» PROBLEM TO SOLVE:
Draw out every line with the word "agent" from the listing below.

_____

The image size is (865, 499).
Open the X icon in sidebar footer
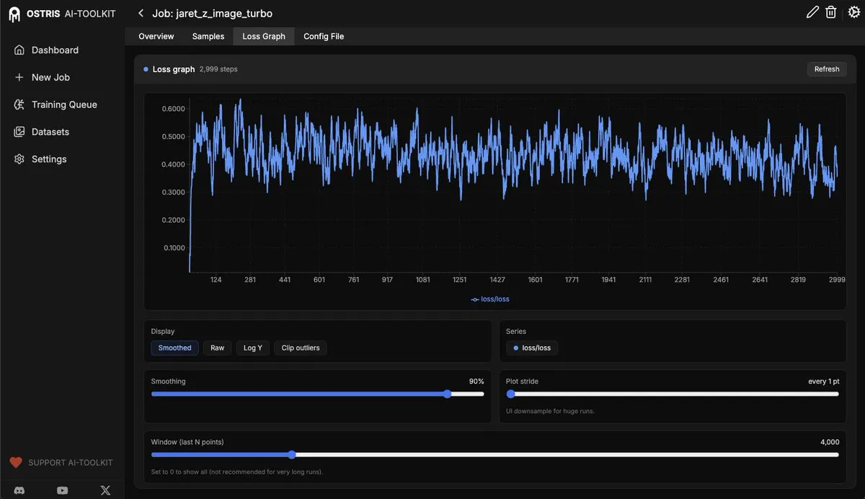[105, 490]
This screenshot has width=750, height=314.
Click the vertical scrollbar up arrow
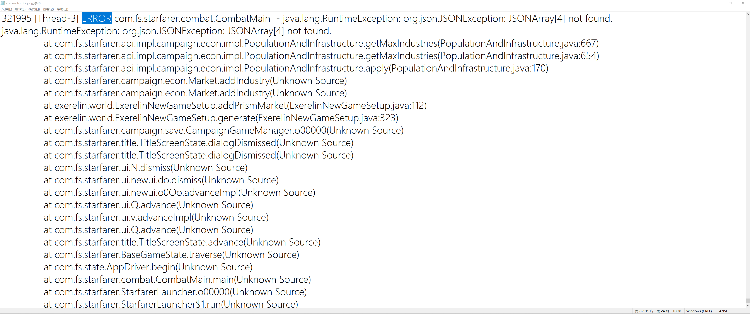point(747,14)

_____

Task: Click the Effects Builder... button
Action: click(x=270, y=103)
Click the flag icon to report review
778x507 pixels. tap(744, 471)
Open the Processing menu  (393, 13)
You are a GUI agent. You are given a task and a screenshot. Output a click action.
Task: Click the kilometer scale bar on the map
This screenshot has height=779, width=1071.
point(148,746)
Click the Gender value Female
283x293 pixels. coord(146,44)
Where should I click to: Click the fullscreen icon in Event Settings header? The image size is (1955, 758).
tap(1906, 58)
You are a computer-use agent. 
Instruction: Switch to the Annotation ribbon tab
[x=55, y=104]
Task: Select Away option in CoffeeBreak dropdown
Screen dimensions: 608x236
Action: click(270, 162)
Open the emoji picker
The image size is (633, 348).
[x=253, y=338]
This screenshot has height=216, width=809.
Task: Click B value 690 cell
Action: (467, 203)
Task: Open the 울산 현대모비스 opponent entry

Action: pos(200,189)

_____

» FINISHED EXERCISE:
You are a GUI agent. You are given a task and a screenshot. Output a click action.
You are a computer-use agent. 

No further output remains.